I'm stuck on the $(\implies)$ direction. Let $(A/ \langle P^2\rangle)^* = \langle f \rangle$, $n = \deg(P)$. By the analogue of Fermat's little theorem and the fact that $f$ generates a group of order $p^n(p^n-1)$, we have that \begin{align*} f^{p^n - 1} \equiv 1 &\mod P \\ f^{p^n} \equiv f &\mod P \\ f^{p^n(p^n-1)} \equiv 1 &\mod P^2. \end{align*} I feel like this is what should give me the result since (unless I am mistaken) these three congruencies only happen when $(A/\langle P^d \rangle)^*$ is cyclic with $d=2$ (this is because $|(A/\langle P^d \rangle)^*| = p^{n(d-1)}(p^n - 1)$). Is this the right idea?
Let $\deg(P)=n$. Then $A/(P)\cong{\Bbb F}_{p^n}$ because $A/(P)$ is an extension of $\Bbb F_p$ of degree $n$.
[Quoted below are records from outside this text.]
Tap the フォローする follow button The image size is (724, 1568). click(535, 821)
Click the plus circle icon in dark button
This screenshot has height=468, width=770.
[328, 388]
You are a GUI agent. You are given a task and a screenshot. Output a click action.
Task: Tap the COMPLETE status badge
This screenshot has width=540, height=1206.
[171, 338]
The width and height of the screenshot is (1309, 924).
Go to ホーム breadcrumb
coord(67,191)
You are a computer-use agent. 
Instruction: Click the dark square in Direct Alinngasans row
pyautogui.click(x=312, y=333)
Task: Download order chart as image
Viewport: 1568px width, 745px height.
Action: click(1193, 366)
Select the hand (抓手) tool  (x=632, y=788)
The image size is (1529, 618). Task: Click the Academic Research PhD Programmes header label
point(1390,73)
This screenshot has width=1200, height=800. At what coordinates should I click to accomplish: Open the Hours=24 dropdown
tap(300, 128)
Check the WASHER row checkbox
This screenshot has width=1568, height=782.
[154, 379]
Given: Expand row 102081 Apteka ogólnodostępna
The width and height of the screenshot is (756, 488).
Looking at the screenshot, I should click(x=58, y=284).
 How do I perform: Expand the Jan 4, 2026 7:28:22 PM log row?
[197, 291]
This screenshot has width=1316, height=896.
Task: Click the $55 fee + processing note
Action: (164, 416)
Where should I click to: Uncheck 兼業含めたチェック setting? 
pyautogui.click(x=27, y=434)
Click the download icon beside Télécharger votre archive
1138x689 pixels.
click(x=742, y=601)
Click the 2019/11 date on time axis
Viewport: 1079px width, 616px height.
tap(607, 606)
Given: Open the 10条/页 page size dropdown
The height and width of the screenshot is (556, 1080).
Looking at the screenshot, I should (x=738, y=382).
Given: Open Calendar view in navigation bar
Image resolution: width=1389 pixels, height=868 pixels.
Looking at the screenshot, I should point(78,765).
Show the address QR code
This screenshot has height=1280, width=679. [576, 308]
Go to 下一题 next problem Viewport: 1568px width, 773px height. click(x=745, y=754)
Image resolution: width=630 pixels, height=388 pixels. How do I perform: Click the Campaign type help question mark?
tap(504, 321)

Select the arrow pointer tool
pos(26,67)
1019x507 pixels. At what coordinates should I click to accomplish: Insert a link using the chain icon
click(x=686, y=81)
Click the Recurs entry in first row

Now if $(A/(P^2))^*$ is cyclic, let $f$ be a generator. We can write $f$ as $f=f_1+f_2P$ by Euclidean division, where $\deg(f_1)<n$. Then $$f_1^{p^n-1}=1+gP$$ since $\Bbb F_{p^n}^*$ is of order $p^n-1$.
Note that $f^{p^n-1}=f_1^{p^n-1}+hP=1+h'P$ for some $h,\,h'$. Thus $$f^{p(p^n-1)}=(1+h'P)^p=1+(h'P)^p=1,$$ where the second equality is because $(a+b)^p=a^p+b^p$ in $\Bbb F_p[T]$, and the third because $p\geq2$.
This means the order of $f$ must divide $p(p^n-1)$. But the order of $A/(P^2)$ is $p^n(p^n-1)$ as you observed, so we conclude that $n\leq1$.
Hope this helps.